Will the Ivorian government opt for amnesty as a third alternative? Not entirely, it would seem. As to the question of the former president’s arrest, those close to Ouattara have said that Gbagbo has been given assurances that he will not be arrested on his return.
An amnesty or a presidential pardon is also being considered. Post-election victims must content themselves with assurance from the interior minister that their plea will be taken into account during talks led by Kouadio Konan Bertin, a former rebel candidate of the Parti Démocratique de Côte d’Ivoire (PDCI) who has since been appointed national reconciliation minister.
Accordingly, some are hopeful about the signals the authorities have sent Gbagbo – all the more so that Ouattara previously granted amnesty to several individuals involved in the post-election violence. “With our ‘boss’ coming home any day now, every problem will be sorted out. We believe in national reconciliation,” said Damana Pickass, an influential FPI party member who returned to Côte d’Ivoire in early May after a period of exile.
During a pro-Gbagbo meeting in the southern part of the country on 13 June, Pickass who was riled by victims’ statements said: “Gbagbo has never been afraid of justice. If he can handle international justice, the kind that people never come back from, then he won’t be running away from an Ivorian court. President Ouattara agreed that he could return to Côte d’Ivoire. But, looking to cause havoc, shady groupuscules are manipulating people who don’t know any better.”
Others feel that Gbagbo’s homecoming runs the risk of worsening an already tense political climate between pro- and anti-Gbagbo factions.

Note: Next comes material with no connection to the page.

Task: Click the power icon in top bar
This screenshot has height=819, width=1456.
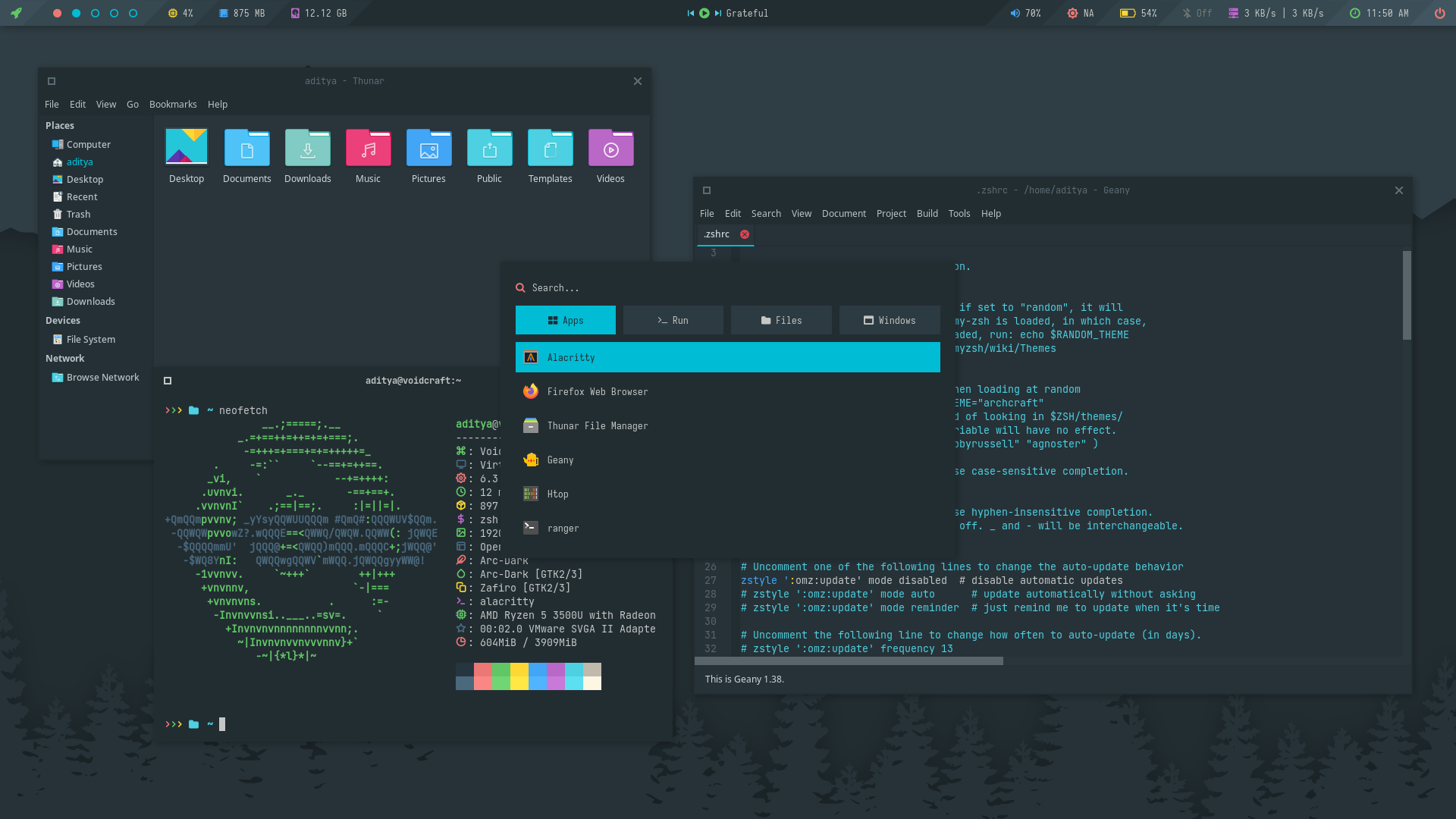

“Since his return was announced, hate speech from both sides has the potential to trigger a crisis. Some say he isn’t guilty of anything. The way these folks see it, God’s justice has been done. And if the ICC acquitted him, then that means the court needs to pursue those actually responsible,” says Karim Coulibaly, who himself is a member of the victims’ group CVCI.
The problem is, “crimes were committed before our very eyes”, he adds, which makes this kind of thinking “shocking”. But he also cautions against the anger of those in the opposite camp – the people “who don’t want to hear Gbagbo’s name uttered or speak of his return”.